◆ Short problem: Repeat every row below word for word, and leave the pictures out of your answer.

◆ Information shown:
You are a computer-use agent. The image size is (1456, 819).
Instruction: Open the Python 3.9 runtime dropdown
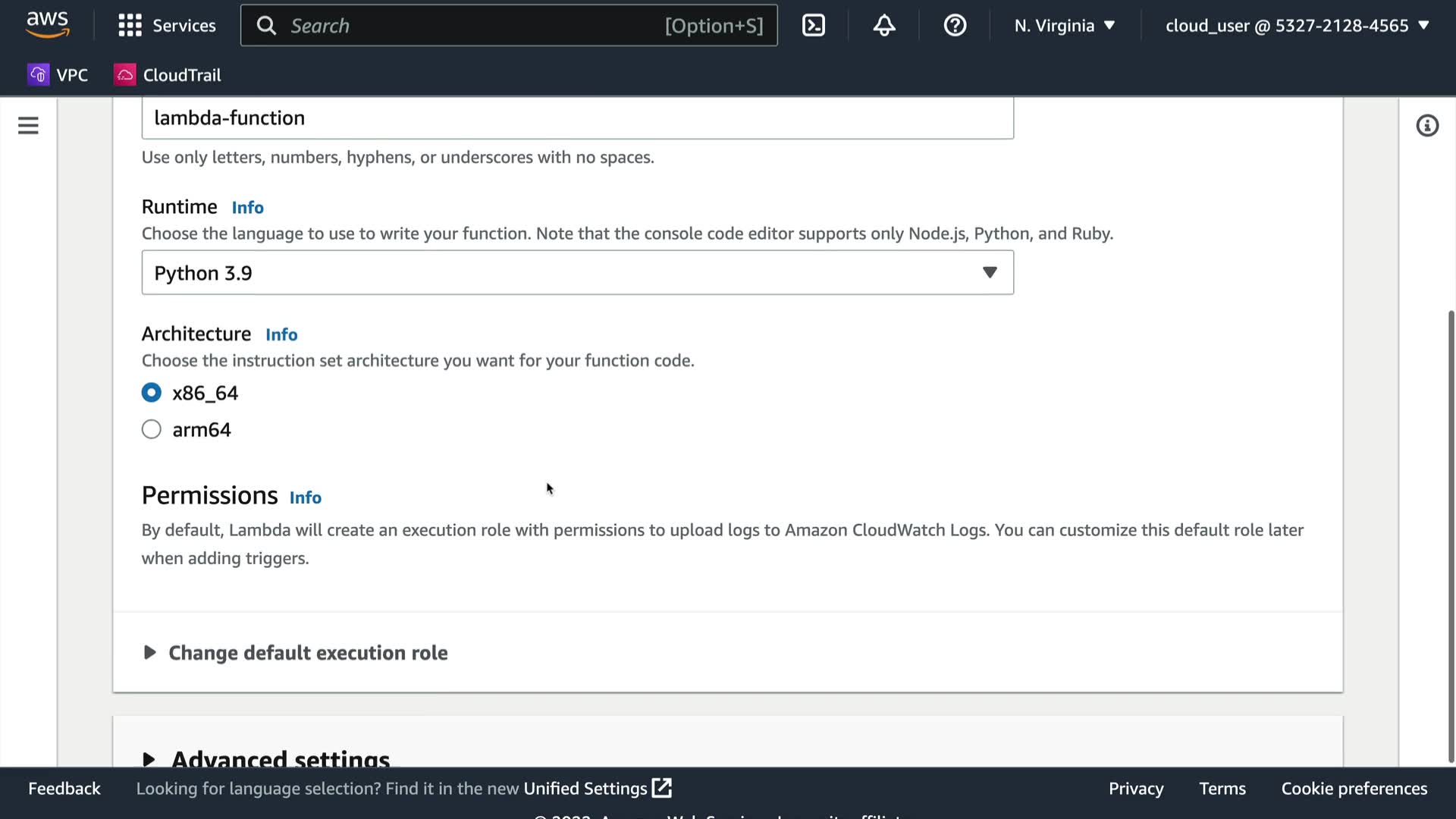click(577, 273)
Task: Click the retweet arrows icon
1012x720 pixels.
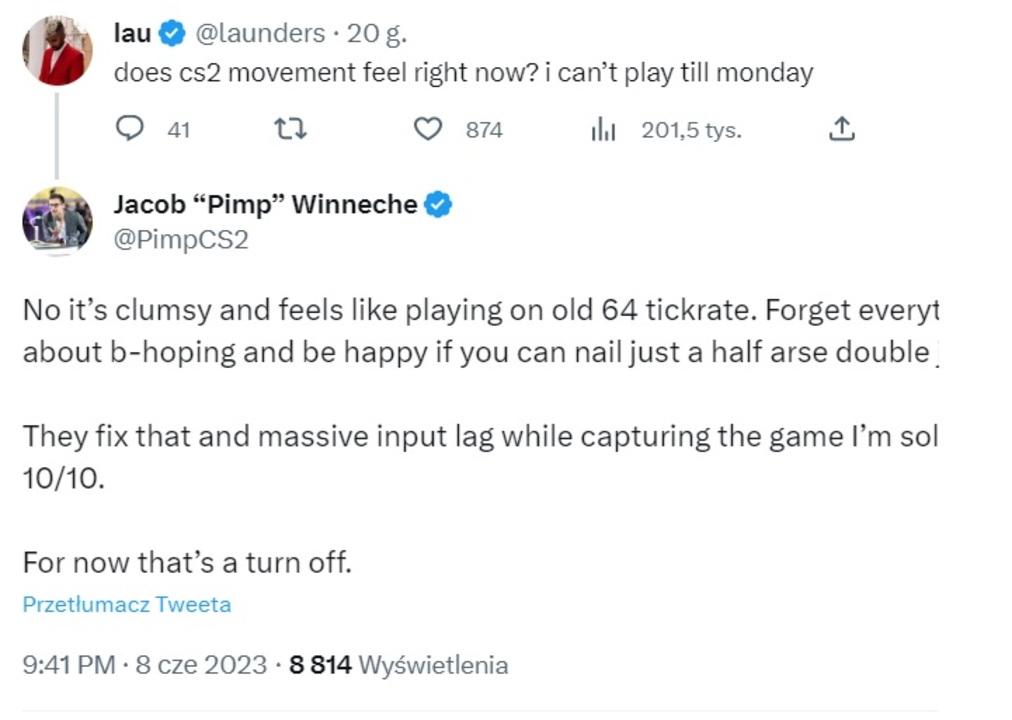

◆ Answer for this exercise:
You are a computer-use agent. The image size is (1456, 819).
Instruction: Open the Python 3.9 runtime dropdown
click(577, 273)
Task: Click the retweet arrows icon
1012x720 pixels.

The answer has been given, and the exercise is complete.